Alan Furst’s MISSION TO PARIS has all the qualities-- but perhaps a little more optimism --that usually mark his novels. The setting primarily is pre-WWII Paris, and the focus is on Germany’s attempt to co-opt Fredric Stahl (a lower-level Hollywood movie star born in Vienna) into supporting the Third Reich’s political warfare against France before the outbreak of fighting. Stahl is in Paris to shoot a movie, and the message is that if he doesn’t help Germany demoralize the French and nudge them toward capitulation, he might get shot himself.
So the novel offers a shadowy, inevitably romantic view of Paris, Germany’s expert intimidation tactics, and the movie business, wherein a star’s participation in symbolic acts and festivities can be used to promote either a film or a newly born thousand year reich.

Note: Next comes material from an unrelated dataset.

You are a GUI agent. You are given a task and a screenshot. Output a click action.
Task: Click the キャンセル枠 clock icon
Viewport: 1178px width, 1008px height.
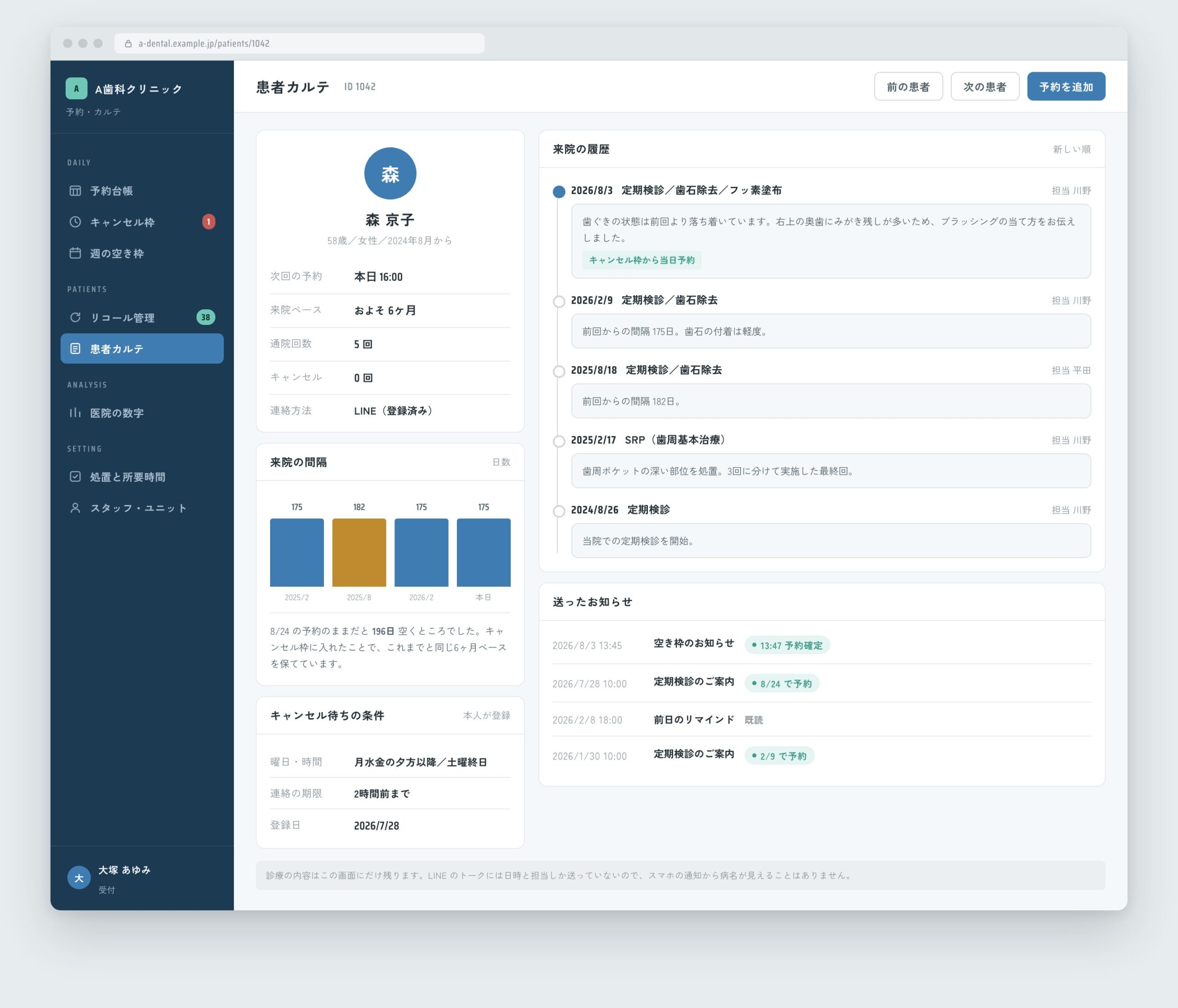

This well-written novel paces itself in such a way that each element of its appeal--the wretched Nazis, the world of filmmaking, and the eloquence of Paris being Paris pushing lovers together--receives its due.
I don’t think Furst’s depiction of Nazi tactics in France (and elsewhere) is overdrawn, even though it’s brutal and relentless. By contrast, Stahl’s ambivalence in confronting his nemesis is interesting in its understated quality. This is a man who took refuge in the U.S. and really doesn’t want to get drawn into the latest phase of European “politics.” As a result, he lacks the edge one might encounter in a Joseph Conrad or Graham Greene novel on the same, or a similar, theme. Yes, he hates what’s going on, but for the longest time, he simply wants to side-step it. No existential angst here; rather, Stahl is a man of moderate self-opinion and no special gift for anything other than professional acting and relatively sincere seductions.
Paris? What can one say? Bring in the mists, the shadows, the little side streets, the cafés, the tatty hotels and the grand hotels, the Seine, just walking and looking at the opposite sex passing by...It’s a good city, perhaps the best city, for a novel to unfold, and Furst is excellent in summoning its spirit to the fore.
Of course, a Furst novel generally tends to find Hungary and at least the flanks of the Balkans, and that’s in this book, too. Part of the movie has to be shot in an old Hungarian castle; not a good place for Stahl to be since by that point in the plot, he’s become a player in espionage and a marked man.
Thankfully, Furst decides not to depict the American diplomat in Paris who draws Stahl into anti-German activities as the typical back-slapping, no-nothing, insensitive clod who shows up in book after book, movie after movie. This second secretary shows restraint, caution, and good judgment as things get more and more complicated for Stahl.
Many of the novel’s scenes are driven by dialogue that’s just right and little reactions, physical and emotional, that are just right. There’s subtlety here. The good characters, at least, have a sense of both conscience and consequences. They’re careful, knowing that in a very short time, the Germans will abandon political warfare for military warfare.
No doubt certain things worked out well for some people almost trapped in Europe by WWII. Not every novel from this time and place has to end up in personal disaster, even though the continent itself met exactly that fate as a whole. This is my way of fleshing out just a little bit of what I meant earlier when I indicated there is some optimism in this book. For a lucky few, with the right connections and access to sufficient funds, escape was possible. I’m not 100% taken with the good fortune of the lucky few, however, so that diminished the overall impact of MISSION TO PARIS for me.
As compensation, one intriguing, self-possessed double-agent does get pushed out into the cold, and so she, Olga Orlova, is the character I value most. In fact, we never discover what happens to her, and I like that. It seems truer to the masses of dead Germany forced on a frightened and disbelieving world.